(INFORMATION SHOWN):
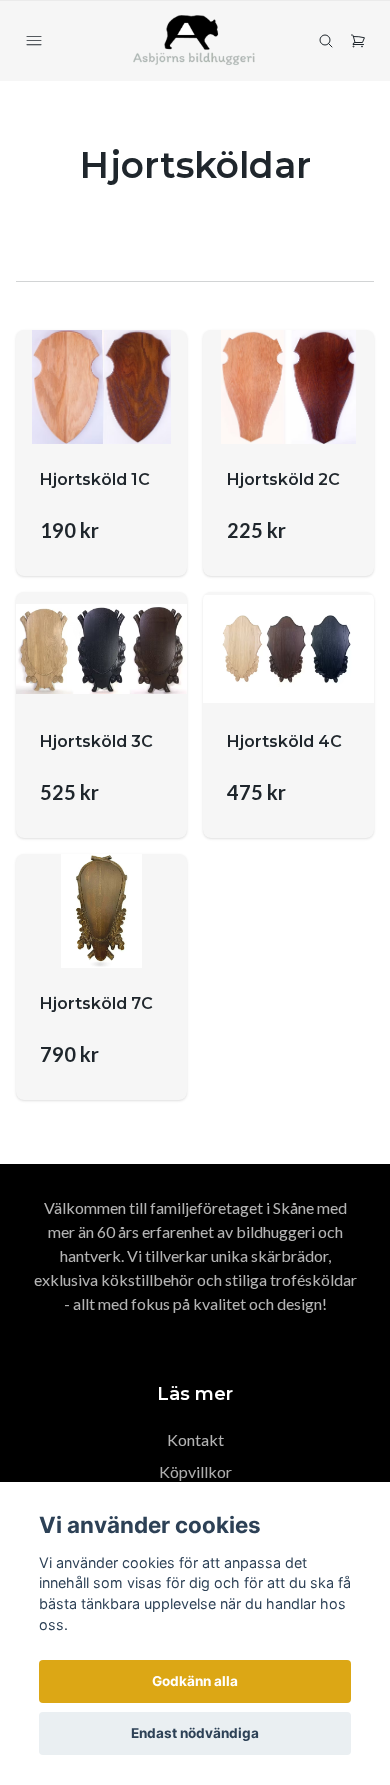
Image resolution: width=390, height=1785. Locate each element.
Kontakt (195, 1439)
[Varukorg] (358, 41)
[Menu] (34, 41)
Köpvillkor (195, 1471)
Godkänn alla (195, 1681)
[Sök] (326, 41)
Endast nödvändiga (195, 1733)
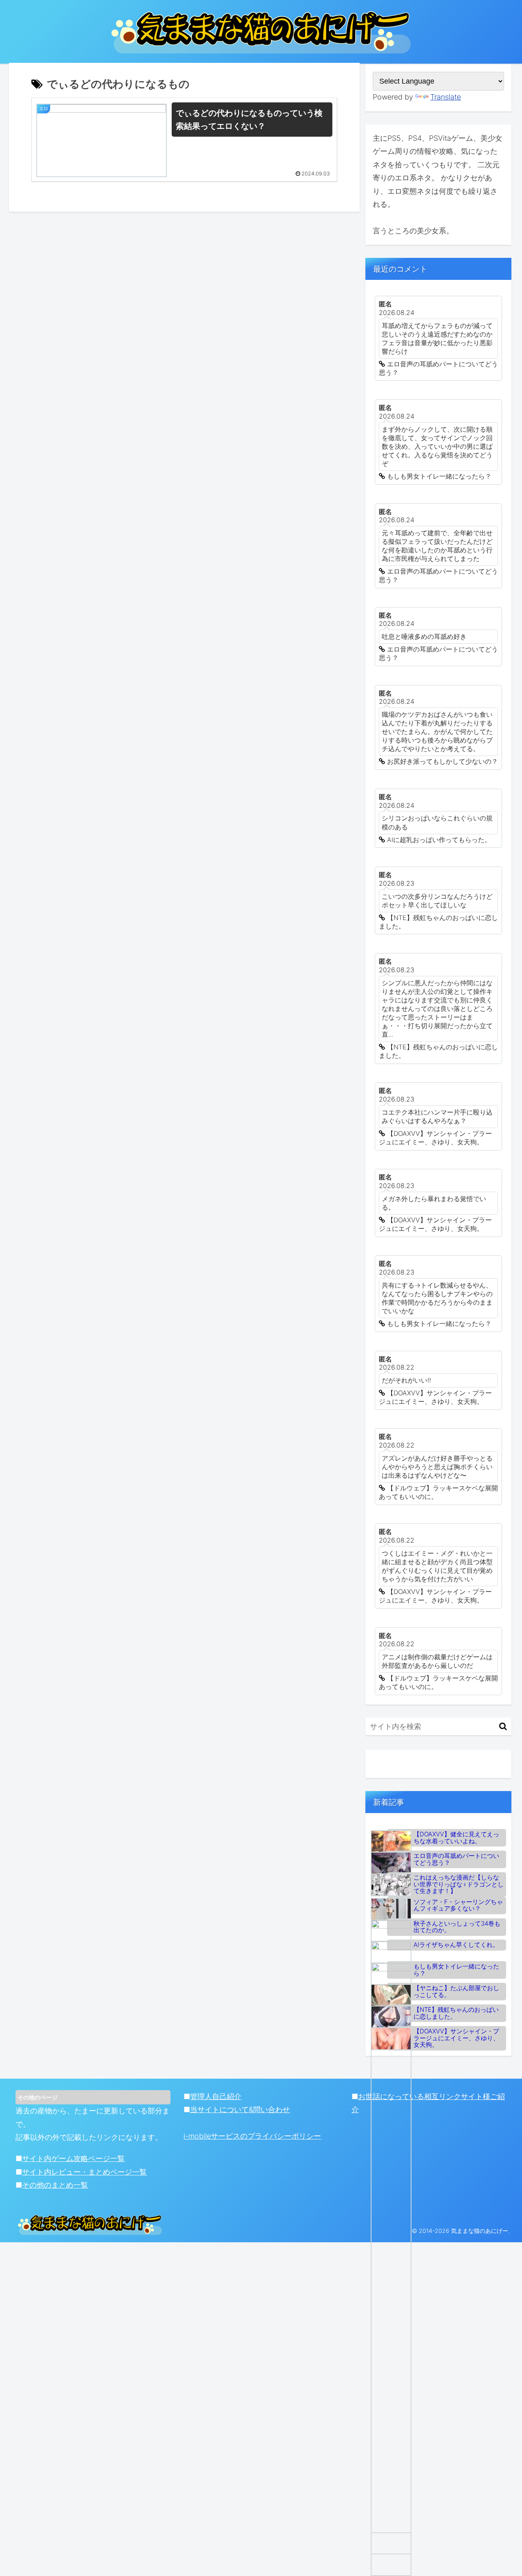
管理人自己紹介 (215, 2096)
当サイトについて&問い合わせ (240, 2109)
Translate (445, 97)
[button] (503, 1726)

(TASK): Write out the listing above again, exactly, but with no pictures in the copy.

(ANSWER BOX):
Image resolution: width=390, height=1785. Locate each element.
Kontakt (195, 1439)
[Varukorg] (358, 41)
[Menu] (34, 41)
Köpvillkor (195, 1471)
Godkänn alla (195, 1681)
[Sök] (326, 41)
Endast nödvändiga (195, 1733)
管理人自己紹介 (215, 2096)
当サイトについて&問い合わせ (240, 2109)
Translate (445, 97)
[button] (503, 1726)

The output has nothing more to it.